### Directions
Show each line of the records below where the word "Open" occurs.

### Supplied data

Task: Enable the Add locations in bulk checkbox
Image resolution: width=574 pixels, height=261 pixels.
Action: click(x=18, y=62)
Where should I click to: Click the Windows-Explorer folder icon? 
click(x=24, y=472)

---

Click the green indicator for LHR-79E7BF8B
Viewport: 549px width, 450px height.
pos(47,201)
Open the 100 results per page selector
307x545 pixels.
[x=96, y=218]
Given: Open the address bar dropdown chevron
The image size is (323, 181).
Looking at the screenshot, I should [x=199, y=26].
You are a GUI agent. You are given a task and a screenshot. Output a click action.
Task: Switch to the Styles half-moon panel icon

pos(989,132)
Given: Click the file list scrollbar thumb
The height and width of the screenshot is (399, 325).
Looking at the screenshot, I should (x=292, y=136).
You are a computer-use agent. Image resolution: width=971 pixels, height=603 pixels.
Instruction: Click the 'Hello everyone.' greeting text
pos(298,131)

### Solution for this exercise
Open the 100 results per page selector
Given: Open the address bar dropdown chevron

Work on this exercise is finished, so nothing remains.